Sua rápida ascensão à fama começou com ‘Prisioneiro’ (2008), seguido pelo drama ‘The Edge’ (2010), que lhe rendeu vários prêmios.
Segundo ela, seu melhor papel é o de Liudmila Pavlitchenko no drama de guerra ‘A Batalha de Sevastopol’ (2015), sobre a melhor atiradora do Exército Vermelho durante a Segunda Guerra Mundial. Na época, a atriz também teve que passar por um treinamento para o filme.
“Teve treino de tiro, fiquei com um hematoma no ombro, um hematoma feio. O mais difícil é não piscar ao atirar, porque os atiradores não piscam. Essa parte deles simplesmente morre - ou se pode ser atingido naquele instante. Eles levam anos para desenvolver a habilidade.”
Peresild se envolve frequentemente em produções teatrais, já recebeu diversos prêmios e há vários anos é curadora e cofundadora do ‘Galtchonok’, um fundo para crianças com paralisia cerebral. Recentemente, sua popularidade apenas cresceu; com mais de 70 papéis na carreira, foi incluída pela mídia na lista das 10 melhores atrizes com menos de 35 anos.

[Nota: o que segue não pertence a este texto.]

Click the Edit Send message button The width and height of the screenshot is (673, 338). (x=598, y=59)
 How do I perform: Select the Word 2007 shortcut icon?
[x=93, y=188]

Embora pertença ao grupo de atores do estatal Canal Um, no qual protagoniza as séries mais populares e os maiores sucessos de bilheteria patrióticos, Peresild também pode ser vista em produções independentes. O exemplo mais recente é o longa ‘A Gripe de Petrov’, de Kirill Serebrennikov, que estreou no Festival de Cinema de Cannes em 2021.
Mas a fama por si só não foi suficiente para aprovar sua candidatura ao espaço. Peresild venceu mais de 3.000 outros concorrentes em um concurso aberto - a lista incluía pilotos, psicólogos e cientistas. A atriz passou nos exames médicos e psicológicos, antes de entrar em um treinamento de cosmonauta por três meses, que incluiu testes na centrífuga, sobrevivência na selva (no caso de a cápsula perder o alvo), voo em gravidade zero etc.
“Treinamento… colocando em órbita… descida… em trajes espaciais… máscaras de amônia… amanhã faremos máscaras de gás, de quatro a seis horas, sem intervalo… também haverá análises de voo feitas pelos cosmonautas mais experientes… milhares de palavras desconhecidas... e uma noite para digerir tudo ... relendo os manuais ... analisando os erros para não repeti-los”, descreveu Peresild em um post no Instagram.
Peresild também se tornou a quinta mulher russa a viajar ao espaço e a primeira a visitar a ISS desde 2015. A atriz descreve sua vida como uma luta constante, que ela diz ser seu principal motivador: “Eu realmente adoro lutar contra as adversidades. Assim que alguém diz: ‘Você não vai conseguir fazer isso!’; Eu provavelmente vou conseguir.”